I'm doing this exercise:
Prove that ordered sets $\langle \mathbb{N} \times \mathbb{Q}, \le_{lex} \rangle$ and $\langle \mathbb{Q} \times \mathbb{N}, \le_{lex} \rangle$ are not isomorphic ($\le_{lex}$ means lexigraphic order).

I don't know how to start (I know that to prove that ordered sets are isomorphic I would make a monotonic bijection, but how to prove they aren't isomorphic?).

Recall that the lexicographic order on $A\times B$ is essentially to take $A$ and replace each point with a copy of $B$.

So only in one of these lexicographic orders every element has an immediate successor. And having an immediate successor is preserved under isomorphisms.

(Generally, to show two orders are not isomorphic you need to show either there are no bijections between the sets (e.g. $\Bbb Q$ and $\Bbb R$ are not isomorphic because there is no bijection between them) or that there are properties true for one ordered and set and not for the other that are preserved under isomorphisms, like having minimum or being a linear order, or having immediate successors.)

• I'd say cardinality is a property of ordered sets preserved under isomorphism . . . :P – Noah Schweber Jan 18 '16 at 20:04
• Yes, and I'd say that two sets are not isomorphic if they are not of the same cardinality. – Asaf Karagila Jan 18 '16 at 20:21
• I just meant that the first option is a special case of the second. – Noah Schweber Jan 18 '16 at 20:28
• Ah. Yeah, well.
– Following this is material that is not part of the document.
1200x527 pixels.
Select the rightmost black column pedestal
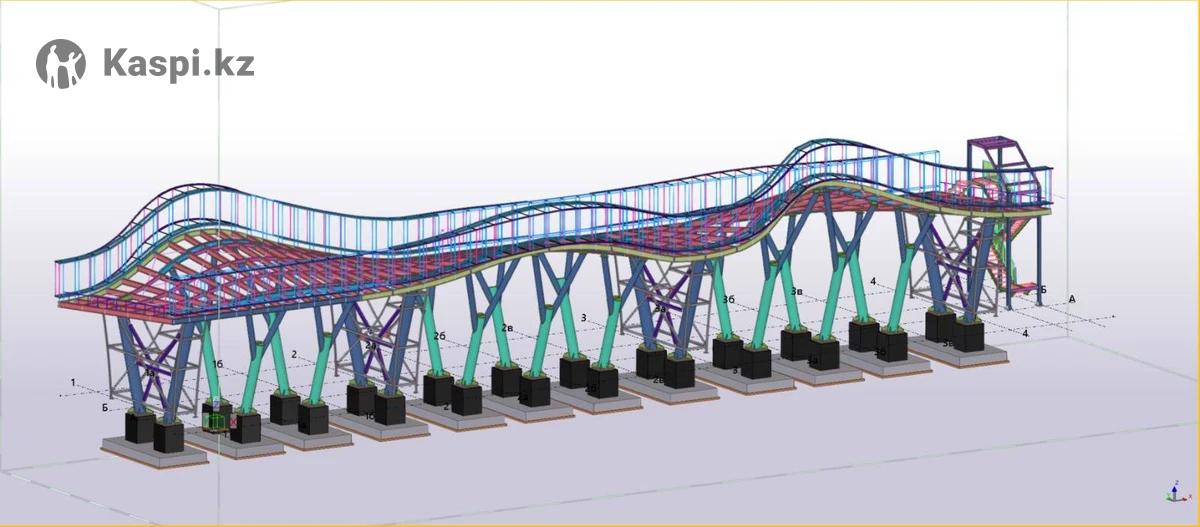[968, 334]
I find it sometimes that specifying a particular "odd case" can be helpful. The lack of a bijection is very different from the case of having a maximum only in one of the orders. – Asaf Karagila Jan 18 '16 at 20:29

To prove two structures aren't isomorphic, one good approach is to find a property that one structure satisfies that the other doesn't; and then show that property is preserved by isomorphisms.

For the specific example: have you tried drawing the two linear orders in question? What's a property $\mathbb{Q}$ has, that $\mathbb{Z}$ doesn't?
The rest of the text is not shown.